В таком положении и были дела, когда Бог дал пану Секиринскому сына, к великой радости отца, который боялся, чтобы с ним не прервался славный род его, и молился всем чудотворным образам о ниспослании ему наследника, несмотря на то, что этот наследник мог не получить по его смерти ничего, кроме бедности и горя.

Сколько радости было в Секиринке! Сама пани, беспрестанно молившаяся об исполнении пламенного желания мужа, так была поражена своим счастьем, что занемогла. А скарбникович бегал, как сумасшедший по пустым комнатам и повторял самому себе, портретам и шатающимся столам: «Сын, слава Богу! Сын!» И тут же определил, не соображаясь с карманом и кладовою, о которых всего реже он думал, праздновать пышными крестинами явление на свет потомка древнего рода. Он бы желал созвать к себе все Дворянство на несколько миль кругом, но этому ясно препятствовал пустой кошелек, ничтожные домашние запасы и жалкое состояние погреба; а кредита он давно уже не имел ни у кого, при всей своей учтивости и красноречии. Все знали, что в случае его смерти, имения его не хватит на уплату долгов. Это, однако же, не удержало его от великих приготовлений и приглашения всех знакомых на крестины.

Кунуся (так звал он жену) плакала, лежа в постели, при мысли о разорении, предстоящем ее хозяйству от этих великолепных крестин, но, как всегда, не смела противиться воле своего мужа.

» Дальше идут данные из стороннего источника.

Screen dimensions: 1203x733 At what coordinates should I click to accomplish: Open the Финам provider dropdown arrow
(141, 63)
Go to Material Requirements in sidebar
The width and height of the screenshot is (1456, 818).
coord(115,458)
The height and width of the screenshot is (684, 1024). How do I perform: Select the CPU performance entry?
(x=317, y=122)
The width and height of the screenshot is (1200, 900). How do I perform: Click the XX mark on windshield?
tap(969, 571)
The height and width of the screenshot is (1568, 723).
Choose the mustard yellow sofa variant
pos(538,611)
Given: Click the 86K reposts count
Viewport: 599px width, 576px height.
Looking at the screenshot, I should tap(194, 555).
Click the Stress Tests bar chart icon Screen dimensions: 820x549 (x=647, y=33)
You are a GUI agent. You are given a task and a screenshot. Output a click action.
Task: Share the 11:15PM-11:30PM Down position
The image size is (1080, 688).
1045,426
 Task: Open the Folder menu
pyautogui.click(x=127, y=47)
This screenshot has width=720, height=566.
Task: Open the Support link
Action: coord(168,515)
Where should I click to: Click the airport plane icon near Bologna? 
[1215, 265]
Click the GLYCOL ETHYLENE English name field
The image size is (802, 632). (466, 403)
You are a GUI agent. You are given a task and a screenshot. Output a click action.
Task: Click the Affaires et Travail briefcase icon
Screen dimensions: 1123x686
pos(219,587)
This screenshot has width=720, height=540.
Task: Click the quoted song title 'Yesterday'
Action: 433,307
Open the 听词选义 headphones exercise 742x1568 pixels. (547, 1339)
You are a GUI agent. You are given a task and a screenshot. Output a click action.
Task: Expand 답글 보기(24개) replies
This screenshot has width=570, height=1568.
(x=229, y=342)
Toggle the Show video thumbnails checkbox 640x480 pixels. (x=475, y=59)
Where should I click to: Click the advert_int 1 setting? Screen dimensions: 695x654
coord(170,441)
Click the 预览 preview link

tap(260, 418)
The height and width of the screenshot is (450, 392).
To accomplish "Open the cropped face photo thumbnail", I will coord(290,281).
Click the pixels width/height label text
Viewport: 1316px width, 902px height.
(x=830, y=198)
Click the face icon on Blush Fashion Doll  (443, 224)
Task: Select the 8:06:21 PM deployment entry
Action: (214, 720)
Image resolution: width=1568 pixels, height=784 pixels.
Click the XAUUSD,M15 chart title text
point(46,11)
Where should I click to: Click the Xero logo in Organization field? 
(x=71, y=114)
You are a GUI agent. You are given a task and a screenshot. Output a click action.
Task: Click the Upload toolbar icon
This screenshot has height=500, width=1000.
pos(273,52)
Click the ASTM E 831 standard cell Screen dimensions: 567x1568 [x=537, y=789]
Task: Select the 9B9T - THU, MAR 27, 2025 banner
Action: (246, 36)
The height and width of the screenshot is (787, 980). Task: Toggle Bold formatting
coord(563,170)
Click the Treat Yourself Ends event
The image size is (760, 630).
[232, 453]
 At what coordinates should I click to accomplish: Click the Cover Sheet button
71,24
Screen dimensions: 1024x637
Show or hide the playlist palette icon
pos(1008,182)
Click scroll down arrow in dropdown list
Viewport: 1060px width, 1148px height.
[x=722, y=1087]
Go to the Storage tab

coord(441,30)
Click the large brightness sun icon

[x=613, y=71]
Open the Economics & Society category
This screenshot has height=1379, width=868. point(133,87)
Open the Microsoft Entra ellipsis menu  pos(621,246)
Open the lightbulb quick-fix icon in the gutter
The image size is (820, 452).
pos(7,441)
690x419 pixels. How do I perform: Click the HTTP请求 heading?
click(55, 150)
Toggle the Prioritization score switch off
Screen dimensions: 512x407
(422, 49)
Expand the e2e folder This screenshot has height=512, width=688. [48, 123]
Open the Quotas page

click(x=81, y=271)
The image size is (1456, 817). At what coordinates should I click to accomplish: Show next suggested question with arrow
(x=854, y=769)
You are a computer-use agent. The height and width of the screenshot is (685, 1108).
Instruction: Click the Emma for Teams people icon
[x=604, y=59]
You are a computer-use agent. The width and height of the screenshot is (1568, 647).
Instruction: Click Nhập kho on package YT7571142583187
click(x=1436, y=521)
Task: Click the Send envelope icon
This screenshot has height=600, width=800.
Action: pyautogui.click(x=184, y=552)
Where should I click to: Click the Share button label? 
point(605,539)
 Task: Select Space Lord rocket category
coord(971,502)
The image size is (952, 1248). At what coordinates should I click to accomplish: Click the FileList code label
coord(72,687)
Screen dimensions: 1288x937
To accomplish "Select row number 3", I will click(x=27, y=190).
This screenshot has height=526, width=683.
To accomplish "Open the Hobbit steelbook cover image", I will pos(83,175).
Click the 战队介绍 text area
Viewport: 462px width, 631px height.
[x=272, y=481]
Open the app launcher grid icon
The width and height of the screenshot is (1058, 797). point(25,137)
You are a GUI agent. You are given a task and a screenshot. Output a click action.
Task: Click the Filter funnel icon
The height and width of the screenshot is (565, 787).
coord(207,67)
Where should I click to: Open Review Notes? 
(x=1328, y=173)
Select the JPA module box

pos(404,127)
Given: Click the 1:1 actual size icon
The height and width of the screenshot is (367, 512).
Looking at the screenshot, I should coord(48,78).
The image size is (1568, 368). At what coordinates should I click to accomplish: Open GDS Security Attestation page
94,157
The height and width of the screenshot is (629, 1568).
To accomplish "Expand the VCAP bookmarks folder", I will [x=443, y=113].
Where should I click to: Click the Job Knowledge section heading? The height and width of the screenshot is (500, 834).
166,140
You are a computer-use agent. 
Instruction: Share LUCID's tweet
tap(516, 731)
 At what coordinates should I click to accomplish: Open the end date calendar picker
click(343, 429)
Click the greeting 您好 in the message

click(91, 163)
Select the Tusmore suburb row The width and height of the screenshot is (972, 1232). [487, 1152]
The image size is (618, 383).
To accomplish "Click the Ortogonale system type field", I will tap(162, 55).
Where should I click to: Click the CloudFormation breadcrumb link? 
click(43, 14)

Приходский священник, узнав о радостном событии в семействе Секиринских, поспешил к нему тотчас, надеясь воспользоваться случаем для примирения его с Вихулою. Вихула на эту пору стоял в воротах своего дома, опершись спиной о столб, засунув руки за пояс, заложа ногу на ногу и беспечно посвистывая. В таком занятии он привык проводить целые дни. Нельзя было похвалить его наружности: небольшого роста, коренастый, довольно тучный, более широкий, нежели длинный, с черными взъерошенными волосами, которыми зарос почти весь лоб его, с волчьими, глубоко сидящими во лбу глазами, он почти всегда злобно усмехался. Брань и насилие были у него нипочем; он не щадил даже своих приятелей, а дома, начиная от жены, с которою бранился беспрестанно, до последнего работника, не было человека, которому бы от него не досталось каждый день. Жизнь Вихулы проходила в перебранках и побоях, это была его стихия.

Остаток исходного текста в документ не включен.